Capital P

  • I feel we represent a different kind of southern living

    Well, after reading some of the comments on yesterday’s post, I was thoroughly freaked out about the possibility that the acorns Caroline brought home for me might be the host vehicle for some type of worm as opposed to little tiny oak trees that never reached their full potential. So I explained the situation to her and said it might be in our best interest to use them somewhere outside. Like maybe the trash.

    She completely agreed with my decision but I’ll have you know that she didn’t offer me any sort of refund. That’s two dollars that I’ll never see again.

    I’m just thankful that I didn’t buy into her sales pitch on the way to school yesterday morning when she tried to convince me the acorns might be worth the same amount as a new game for her Nintendo DS. Listen, if I wanted to pay $25 for fifteen acorns I’d shop at Pottery Barn.

    (Speaking of Pottery Barn, have y’all seen the Catalog Living blog? Hilarious.)

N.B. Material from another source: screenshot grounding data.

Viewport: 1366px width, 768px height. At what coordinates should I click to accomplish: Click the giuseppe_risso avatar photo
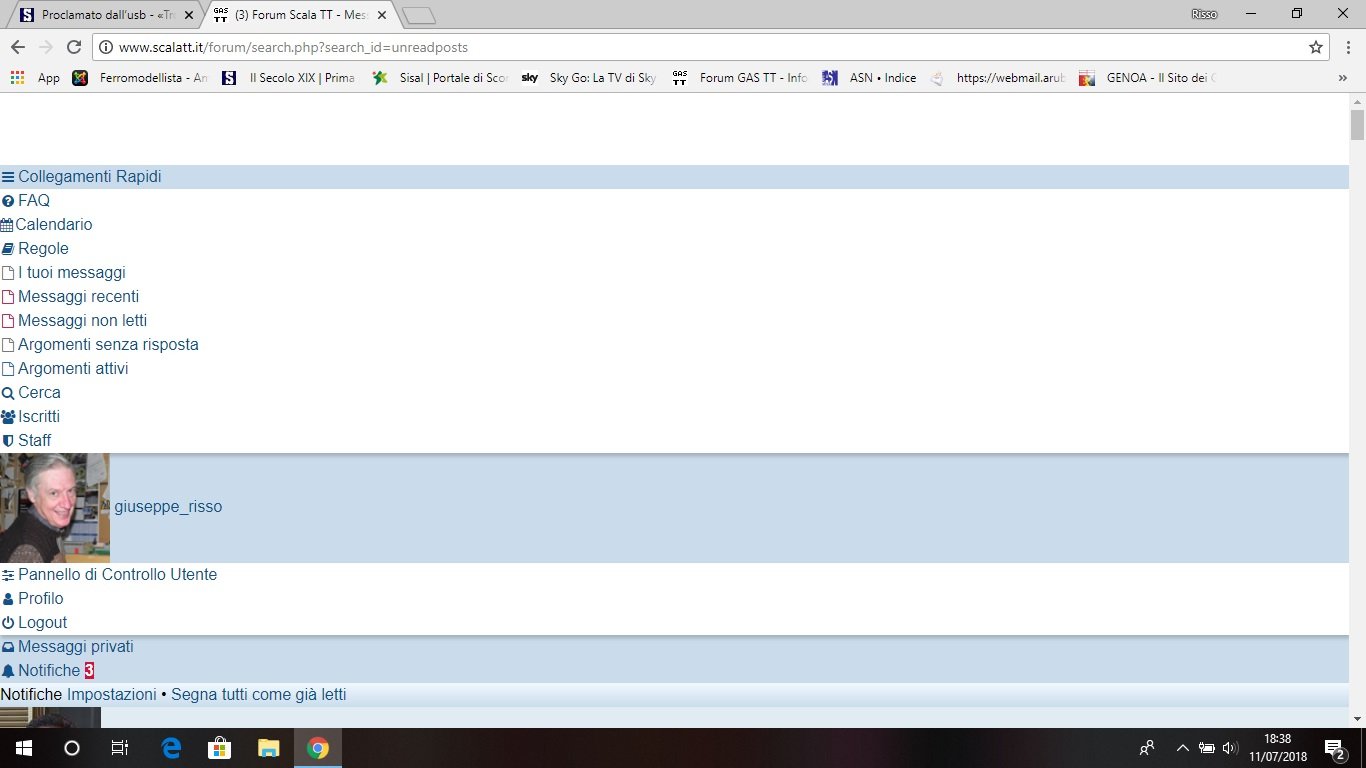click(x=55, y=508)
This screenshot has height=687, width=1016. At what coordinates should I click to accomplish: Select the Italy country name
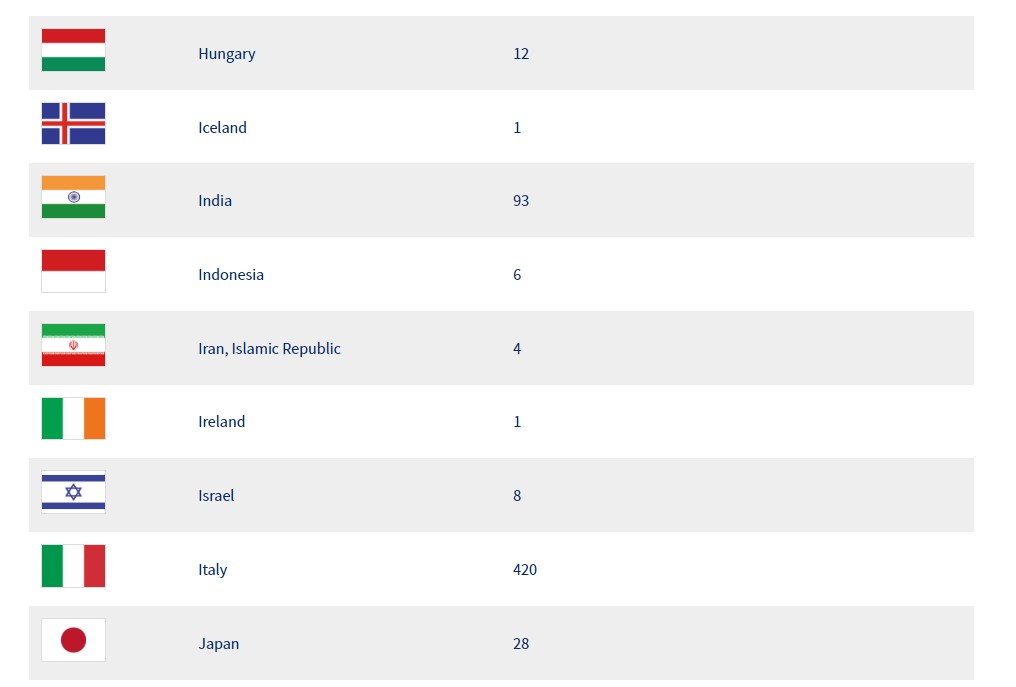213,570
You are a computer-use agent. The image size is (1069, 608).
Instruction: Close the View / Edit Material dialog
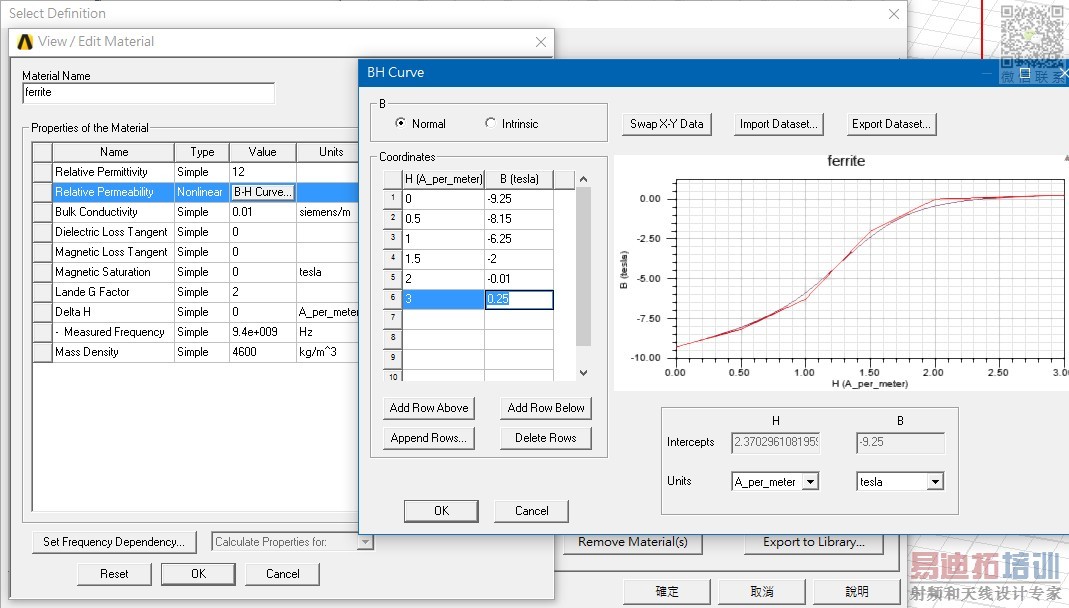coord(541,42)
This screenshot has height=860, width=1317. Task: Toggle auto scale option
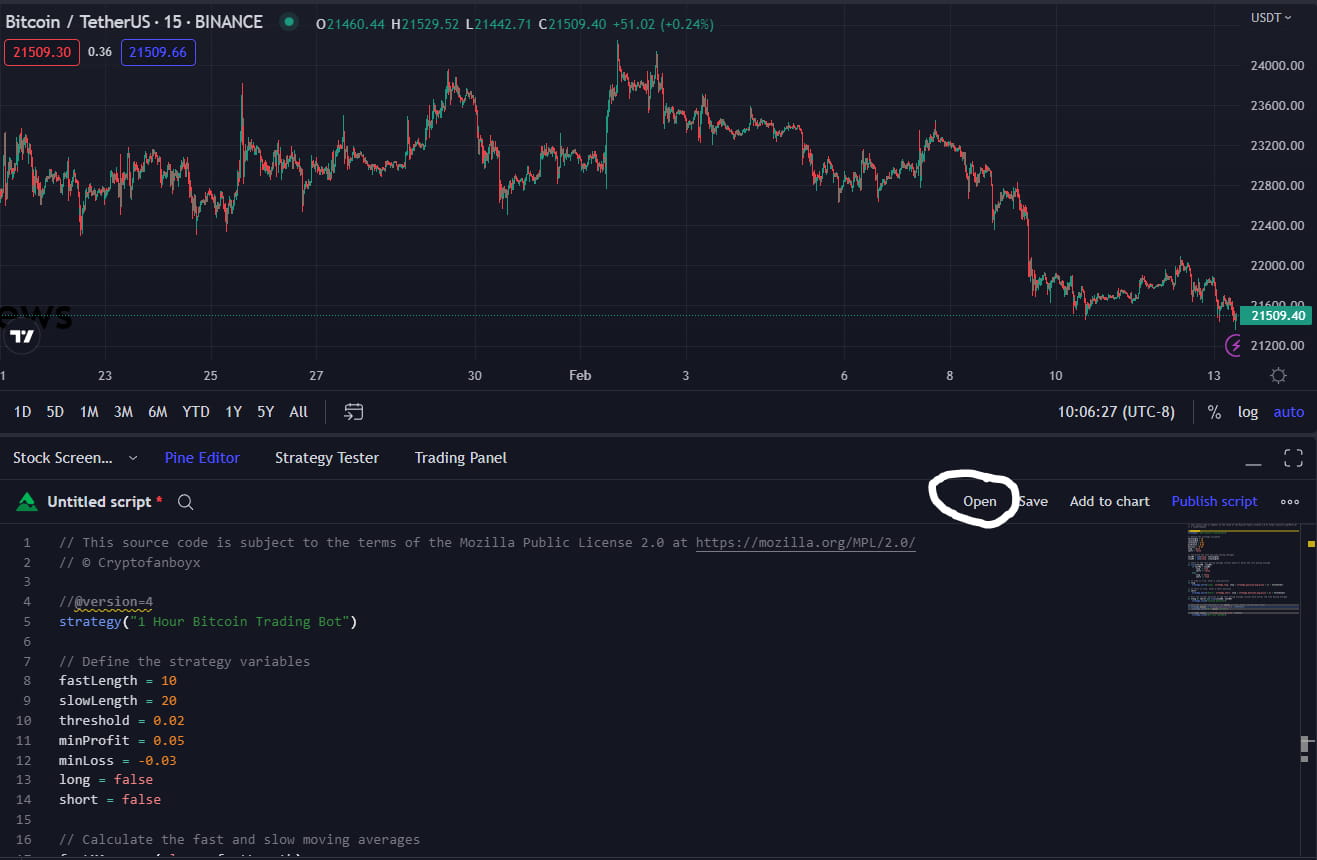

    As I bagged up the little worm-infested acorns, I felt that it was just one more example of why my house will never be like the homes featured in Southern Living. In all the years that I’ve perused the latest issues of various home decorating magazines, I have never once seen a dining room table that featured rotten, worm-infested acorns as a centerpiece.

    Understandably so.

    Here are a few other things you’ll never see in Southern Living:

    The charming tableau that P has arranged using our toaster as a focal point.

    Sure he could use a box of Kleenex to help him through fall allergy season, but that’s such an obvious choice. And if the half-used roll of toilet paper on top of the toaster doesn’t send the message, I think the spare roll off to the side says WE ARE EXTRA-CLASSY.

    Along those same lines, I think these bright orange soccer cones really add a little something extra to our office area.

    Before Caroline was born, I bought these darling little canister-things at Restoration Hardware. So you can be certain that I paid too much for them. But I felt like they added just the right decorative touch to the bathroom.

    So you can imagine my delight that Caroline has decided to use them as various receptacles for her mouthwash, toothpaste, toothbrush, hand soap and whatever else she decides to stick in there on any given day. I’m sure that’s exactly what the folks at Restoration Hardware had in mind.

    And then there is Caroline’s bedroom that has become P’s temporary lodging while he fights a cold and snores loud enough to wake the dead.

    I blame myself for this really. I brought that yellow floral comforter into our marriage. It belonged to me in college. Never could I have imagined that, twenty years later, my husband would use it every single night. And that it would become a replacement for the beautiful hot pink bedding I picked out for my little girl’s bedroom.

    But you know what’s worse than that comforter crumpled up on her bed? Trying to sleep while he breaks the sound barrier.

    Finally, there is this.

    You can’t really tell from my stellar photography, but that’s an album full of slides P pulled out about three weeks ago with the goal of going through all of them and getting them turned into a DVD. And then headless Butterfly Barbie joined in on the action about a week ago.

    I’m not sure why.

    But I can guarantee you that those acorns will hatch, the worms will complete an entire life cycle and those slides will still be right there.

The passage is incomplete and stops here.